=== Data for the task ===
╭──
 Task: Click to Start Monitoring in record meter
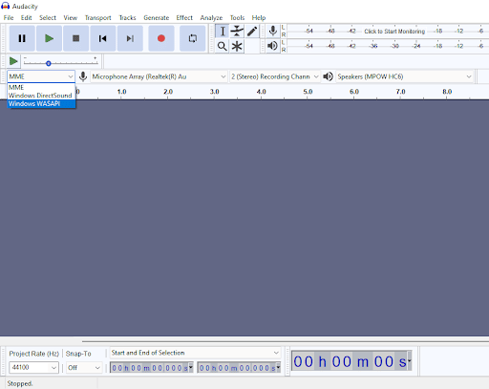tap(394, 32)
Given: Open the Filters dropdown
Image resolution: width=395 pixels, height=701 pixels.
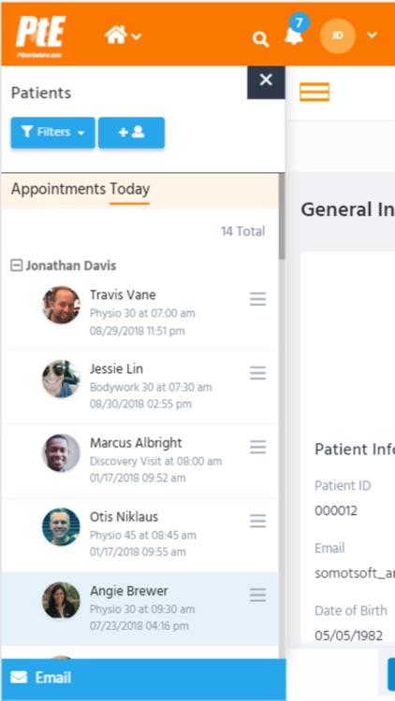Looking at the screenshot, I should tap(52, 133).
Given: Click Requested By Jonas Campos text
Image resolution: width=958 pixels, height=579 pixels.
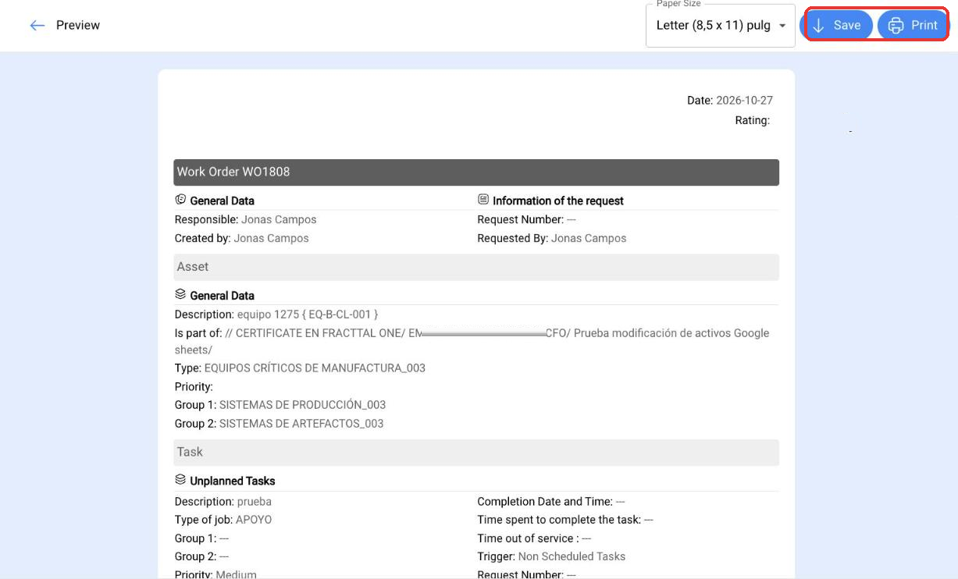Looking at the screenshot, I should 552,239.
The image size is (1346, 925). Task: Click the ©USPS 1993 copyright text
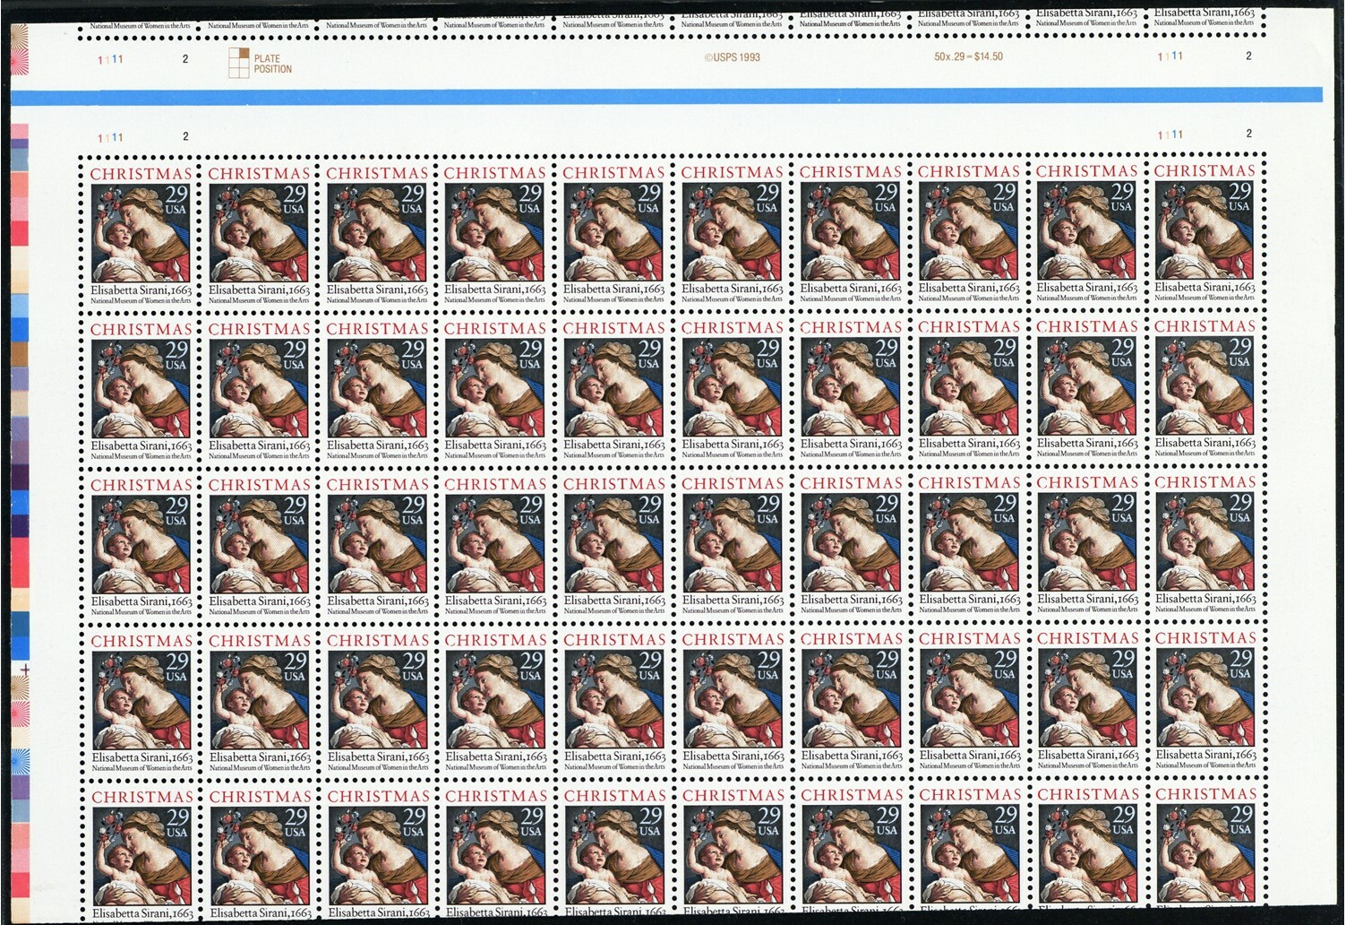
╰──
=== Task to carry out ===
The data above should be set down again exactly, with the pictures omitted.

=== Answer area ===
 Task: Click to Start Monitoring in record meter
tap(394, 32)
Given: Open the Filters dropdown
Image resolution: width=395 pixels, height=701 pixels.
Looking at the screenshot, I should tap(52, 133).
Given: Click Requested By Jonas Campos text
Image resolution: width=958 pixels, height=579 pixels.
Looking at the screenshot, I should 552,239.
The image size is (1346, 925). Task: Click the ©USPS 1993 copyright text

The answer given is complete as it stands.